This show can roughly be divided into three parts, all give or take three episodes long. Phases as it were. The first three episodes this show presents like a sitcom. A progresive one with each episode dealing with a new decade and iconic sitcom to spoof. Episode 1 of WandaVision is set in the 50’s and heavily spoofs the Dick van Dyke show, while Episode 2 is in the sixties , showing a lot of similarities with BeWitched. Episode 3 is set in the seventies and borrows heavy influences from the Brady Bunch. All with just a splash of Twilight Zone mixed in between them. It’s lovely to spot all the smaller references and even the major ones , like the tripping on the stool Van Dyke used to do.. it’s all there and done very faithfully which makes this is a great homage… yet that is also a pretty big problem for me.

The first three episode of this show seem to be the most loved among those that I follow that had anything to say about this show.. but for me it has a huge flaw. These are kind of rehashes of old Dick van Dyke Episodes, the second episode really feels like a recast of Bewitched and the third episode feels like a nuttier unhinged episode of the Brady Bunch…but because of it… it doesn’t do that much new stuff other than blend in a mystery, yet if you have seen what happened before and if you know what Wanda can do in the comics as Scarlet Witch, the mystery is really REALLY obvious. That was confirmed to me at the end of episode 2. Which, I must admit is one of my favourite episodes of the show overall, just because I do kind of like Bewitched.. However I do not like The Brady Bunch or Dick van Dyke and as such those episodes kind of strike out for me.

I do have to say that Elizabeth Olsen and Paul Betanny have great on screen chemistry though! They also do the whole time skipping thing in a very funny way! There is so much love for sitcoms in this first part of the show, there is attention to detail and on a production level it works really well! The simple coloured in parts in episode two, the video effects, the fake commercials, it is all done very well. I just do not care about the subject matter of two out of those three episodes.. but I can see the good despite of it! Clearly this is a passion product and that is the saving grace of these three episodes. This is great experimental tv, that also pays tribute to tv of the past. This is something that has been done much outside of cartoons before, and it is very unmarvel at the start making it a more intriguing product.

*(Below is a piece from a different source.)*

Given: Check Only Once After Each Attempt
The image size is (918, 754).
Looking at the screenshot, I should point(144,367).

However if you come to get your Marvel action on, you kind of can kind of skip the first three episodes and not miss a single thing.
WandaVision: Agents of S.W.O.R.D.

The second act drops the focus on Wanda and shifts the focus to agent Monica Rambeau , who in the comics is better known as Miss Marvel 2, Spectre of Photon. She has heavy connections to Miss Marvel and somehow became part of Wanda’s little world and in the next few episodes we find out why. Monica Rambeau is played by Teyonah Parris and she is assisted by FBI agent Jimmy Woo, played by Randall Park and the plucky Scientist Darcy Lewis, whom you might know from the Thor Movies played by Kat Dennings. Mostly the latter character really shines so much more for me than she did before. Darcy here is a charming character. I am not sure if I can say the same about Rambeau, while I love that we will get a more diverse cast in the marvel universe I could not really buy her story and her motivations. She is an extremely determined woman who lost her mother during the Blip and that makes her relate to Wanda so much that she is willing to break all kinds of rules and do her utmost to save Wanda?! I am not sure..while acted pretty decently I felt there was a lot of forced writing.

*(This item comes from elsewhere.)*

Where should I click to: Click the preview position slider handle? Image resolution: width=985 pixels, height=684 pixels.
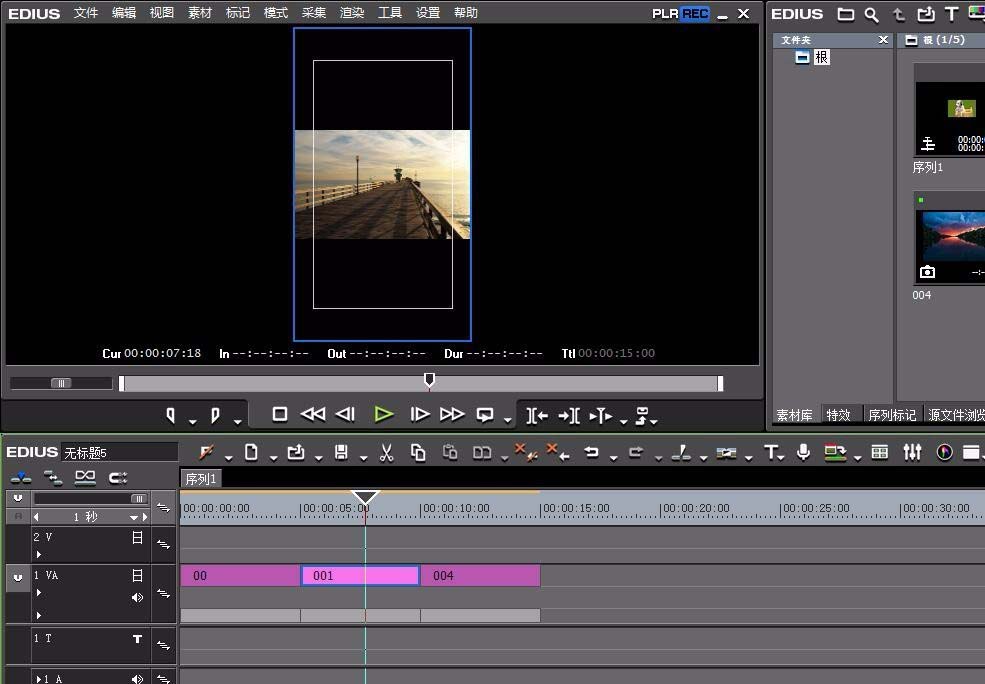[429, 380]
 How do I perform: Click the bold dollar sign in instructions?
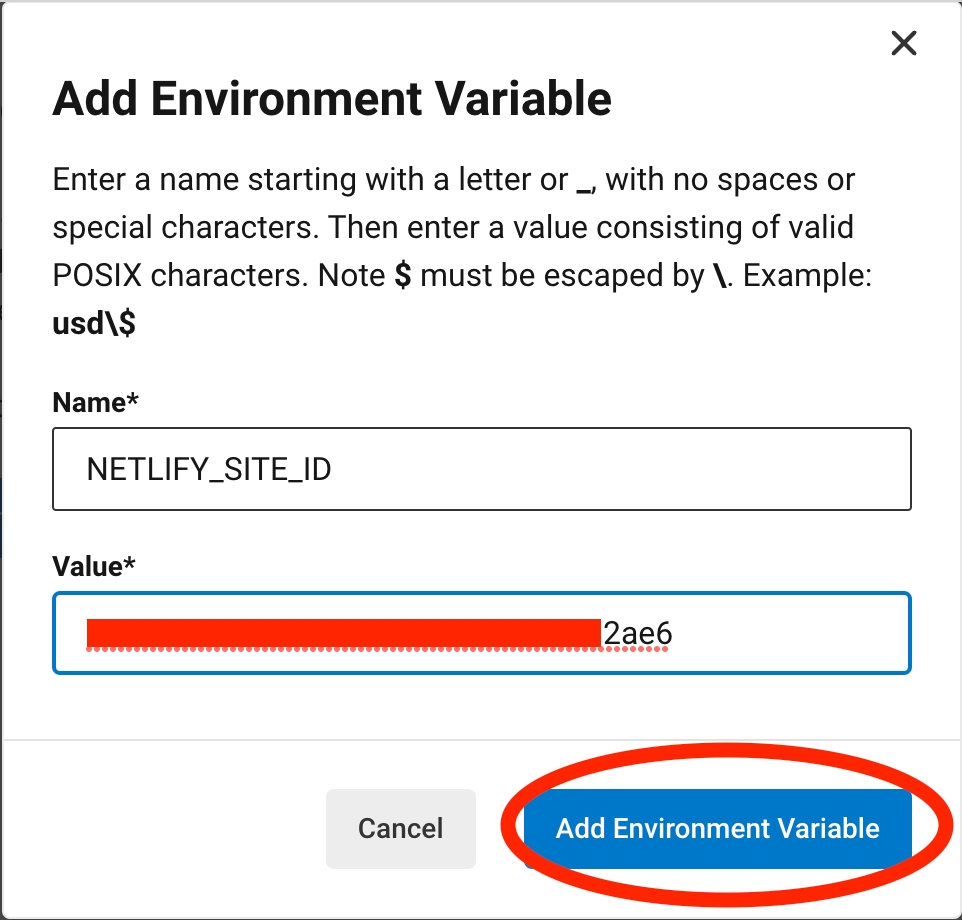pos(403,276)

This is also the part where the show creators begin to do something about the whole “It’s too obvious” thing, as we are thrown for a loop on several occasions. We do establish indeed that it is Wanda who is doing all these things yet things do not always make sense. Stuff seems to happen without her intending it too. Like her dead brother showing up..strange! However he has been recast… by the Quicksilver from the Fox XMen Universe. That is hilarious! It is also what made the fanbase incredibly toxic.. They all felt that this could lead them into bringing the X-men into the MCU .. but Marvel doesn’t go that route and throws us a huge red herring, the likes of one in Iron Man 3. Fans are reacting super salty that their fan theory was not correct.. and I think heavily disagree with those fans! I LOVE that they threw some red herrings in there! This show was a little on the nose before.. but here the creators just make it fit into the MCU in their own way.. and thus WandaVision gets more needed identity in this second part. Even though half an episode is still clearly a spoof of Malcolm in the Middle, there is also more of an actual show moving throughout it. Albeit with a lot less mystery.

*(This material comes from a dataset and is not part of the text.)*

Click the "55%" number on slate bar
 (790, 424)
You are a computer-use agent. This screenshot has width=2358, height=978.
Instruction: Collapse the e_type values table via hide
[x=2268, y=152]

Unfortunately this is the part that suffers the most from the show just being 9 episodes. Of which 6 episodes are only 30 minutes long. Monica and Darcy uncover things a bit too fast for my liking. Which is enhanced by the fact that most of the fourth episode is just Darcy rewatching the first three episodes on an old tv. The next two episodes add in twists and turns and change the dynamic between Wanda and the Vision, which takes away that awesome chemistry. For a large part of the second and third act, the Wanda and Vision don’t interact with each other at all. Which dulls the experience of the third act a bit. That being said however I do really like the dynamic between humans trying to cope with a super powerful entity of questionable sanity and alliance. You do get invested in how this situation can be resolved and you get a certain sense of dread as it seems inevitable that this show can not end with a “happily ever after for everyone” While clearly the weakest part of the show it did provide the incentive to watch on.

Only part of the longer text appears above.